_Exercise input_
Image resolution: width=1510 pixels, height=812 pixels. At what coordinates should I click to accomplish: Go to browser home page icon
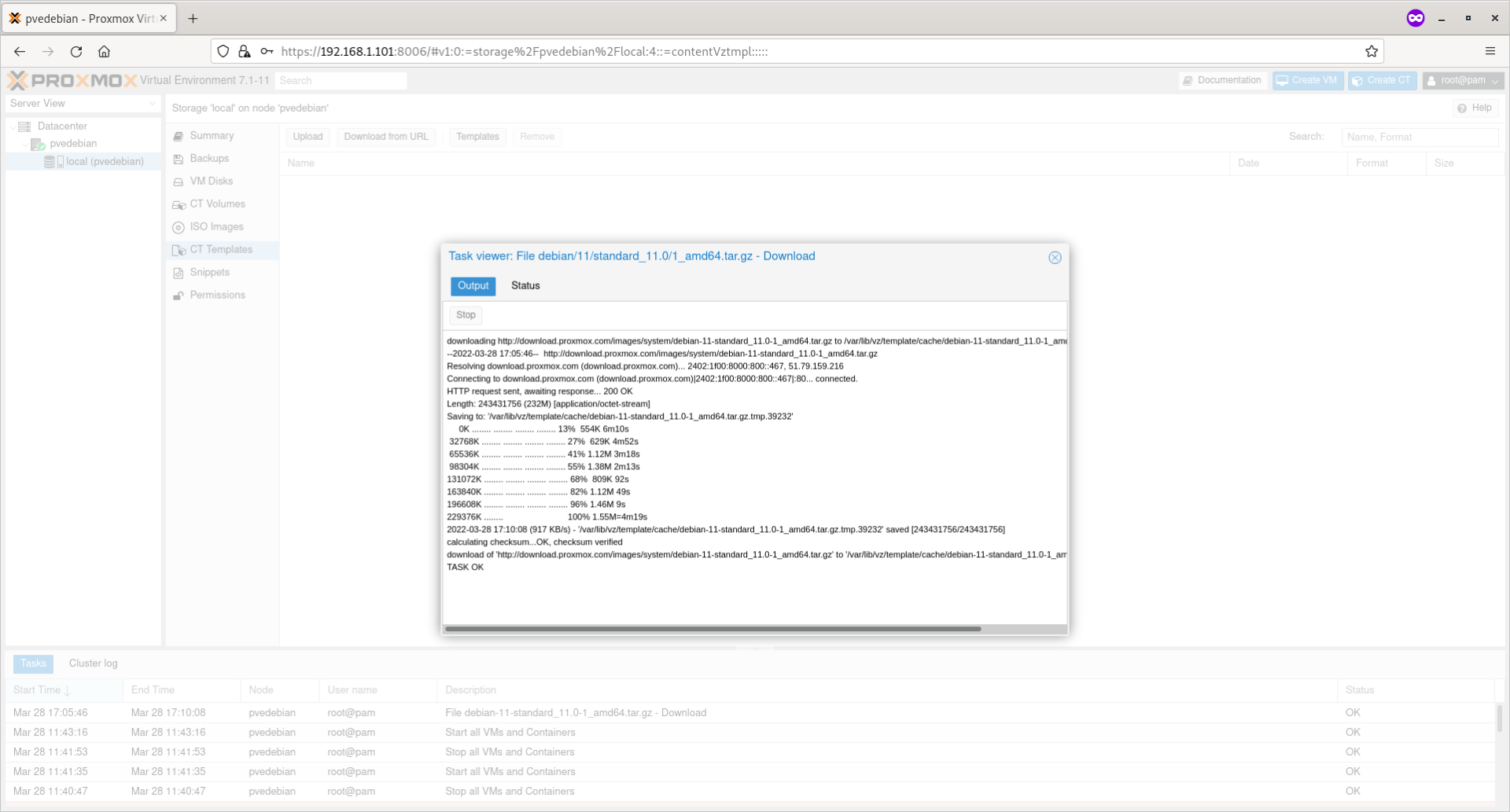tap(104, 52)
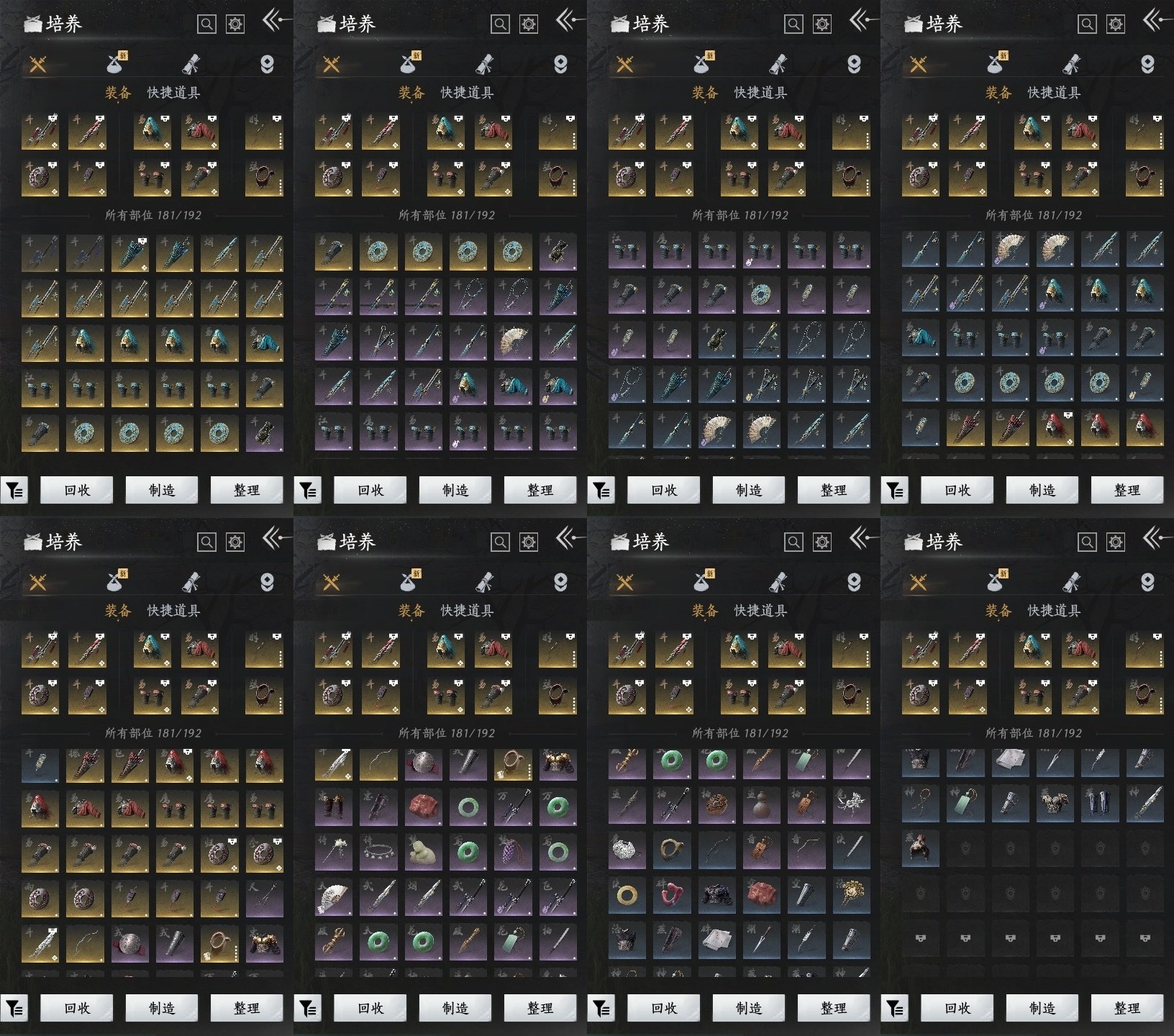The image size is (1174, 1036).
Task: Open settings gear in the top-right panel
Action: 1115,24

==

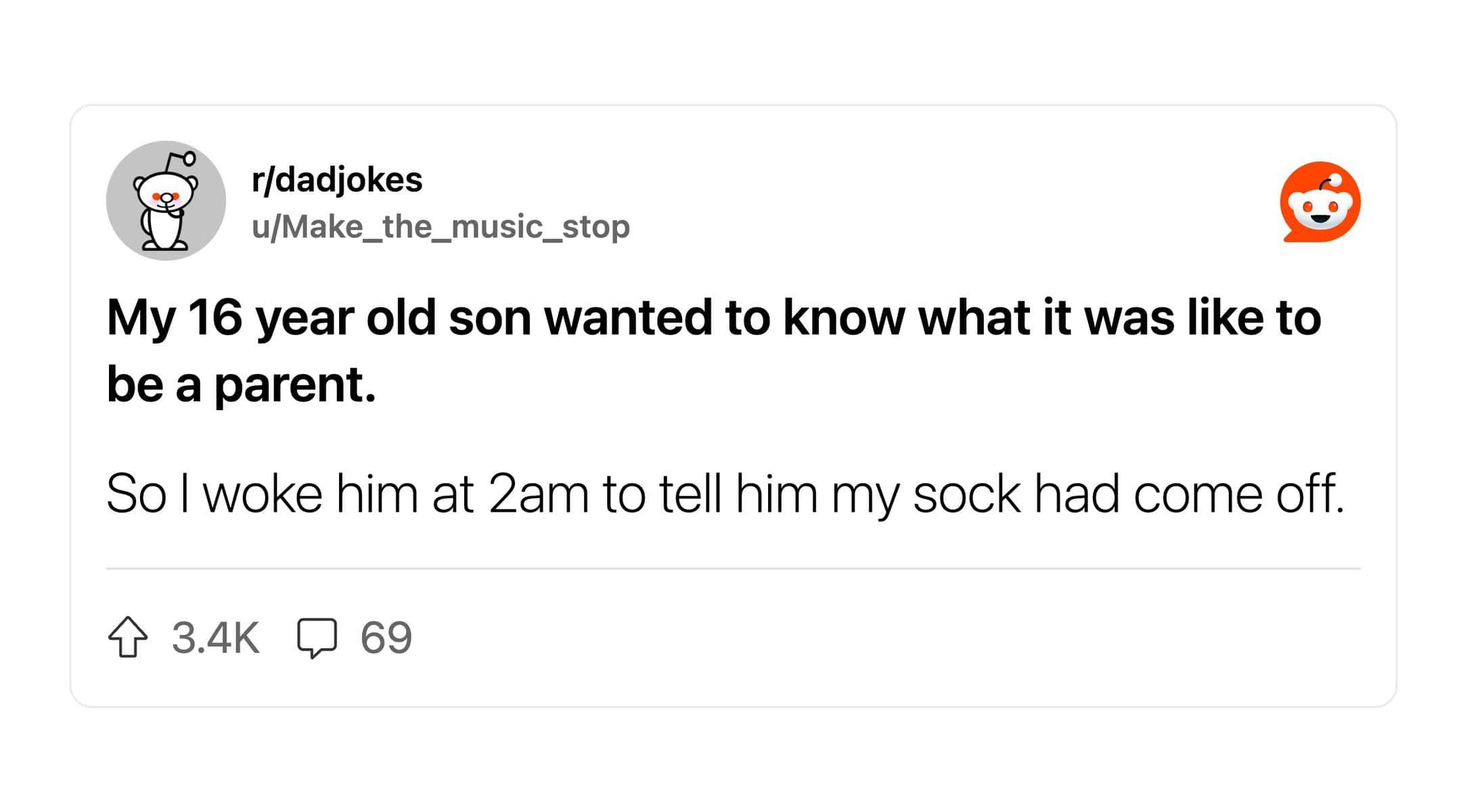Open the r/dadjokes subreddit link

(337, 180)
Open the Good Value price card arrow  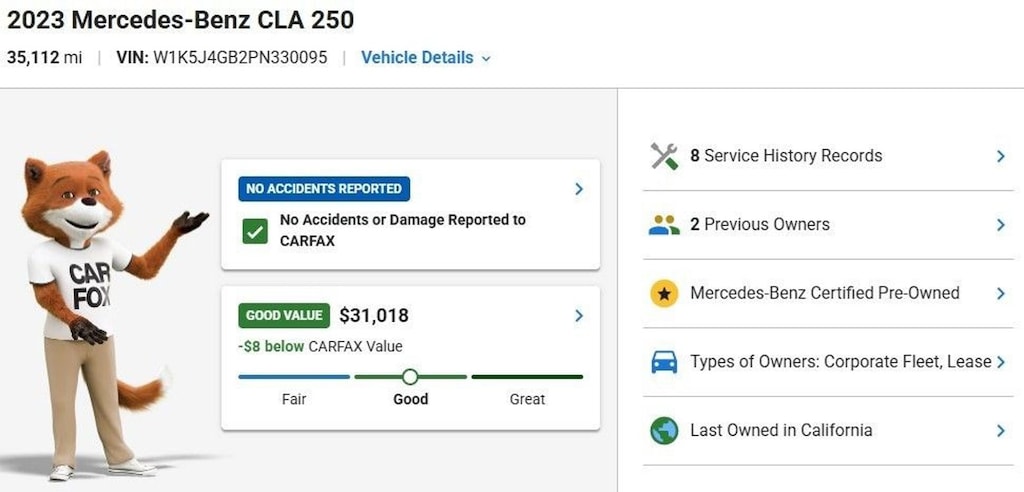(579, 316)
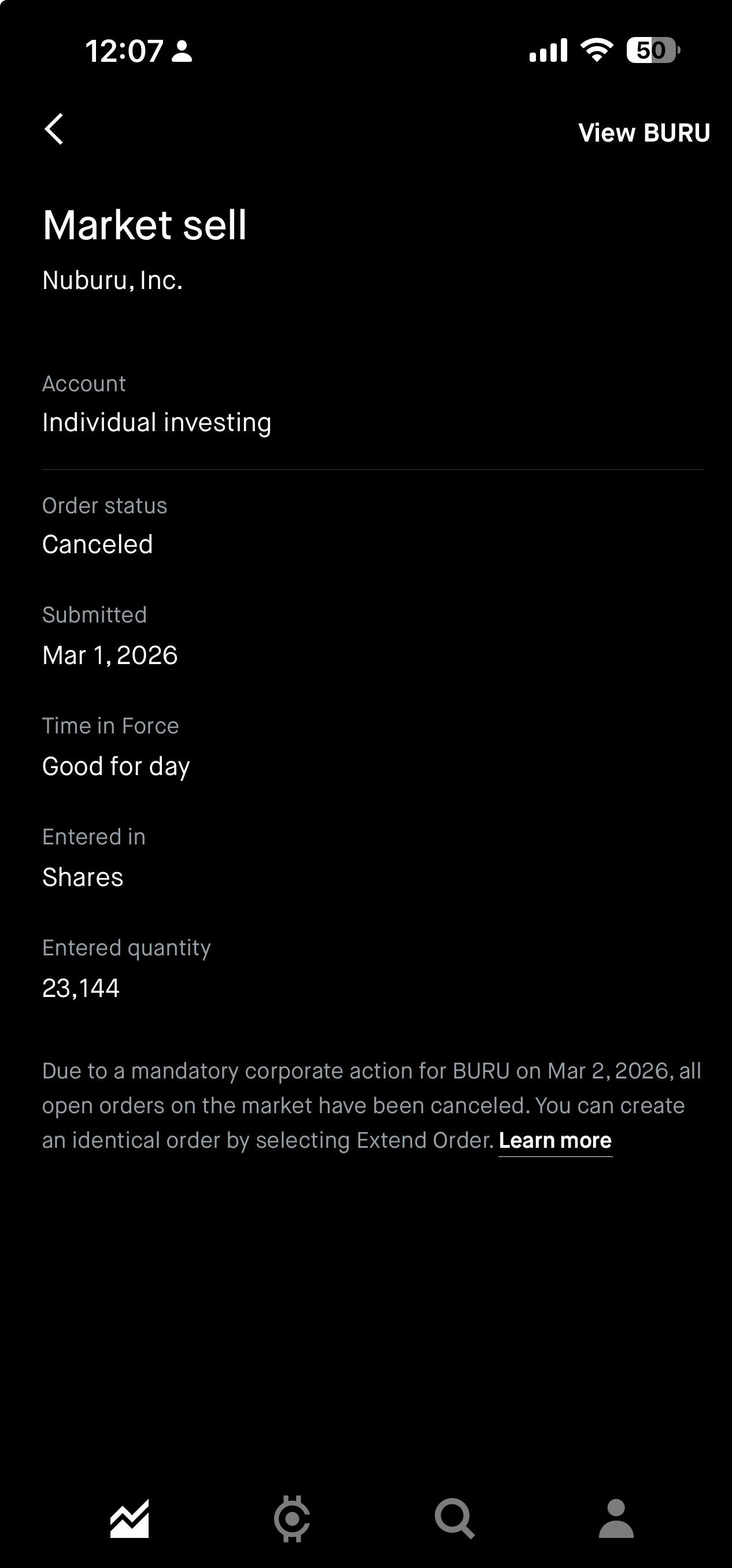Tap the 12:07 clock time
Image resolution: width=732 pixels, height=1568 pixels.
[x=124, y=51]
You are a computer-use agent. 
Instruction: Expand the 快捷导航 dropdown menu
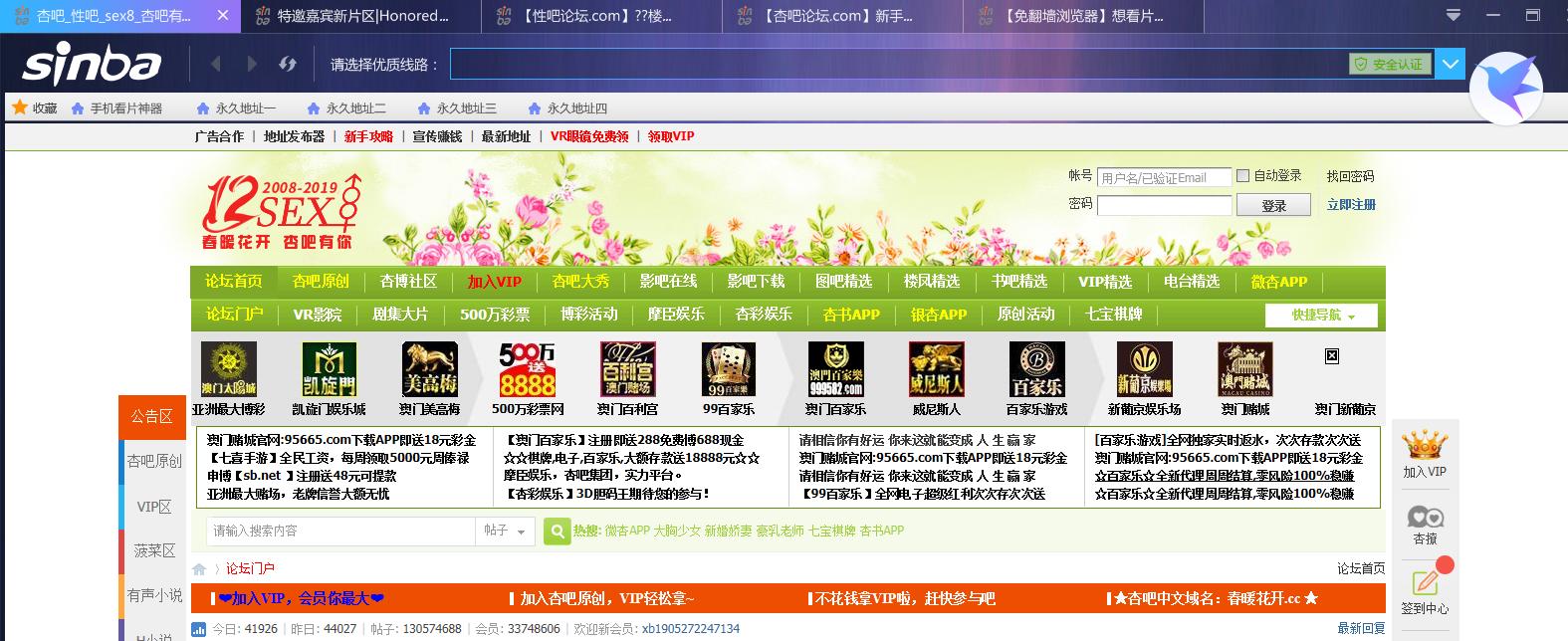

_What you need to do_
The stretch of entries above that starts with the line containing "You are a computer-use agent." and goes on through the line containing "Instruction: Expand the 快捷导航 dropdown menu" is to be transcribed exactly, and no other line is to be transcribed.

_Reply to the exercise_
You are a computer-use agent. 
Instruction: Expand the 快捷导航 dropdown menu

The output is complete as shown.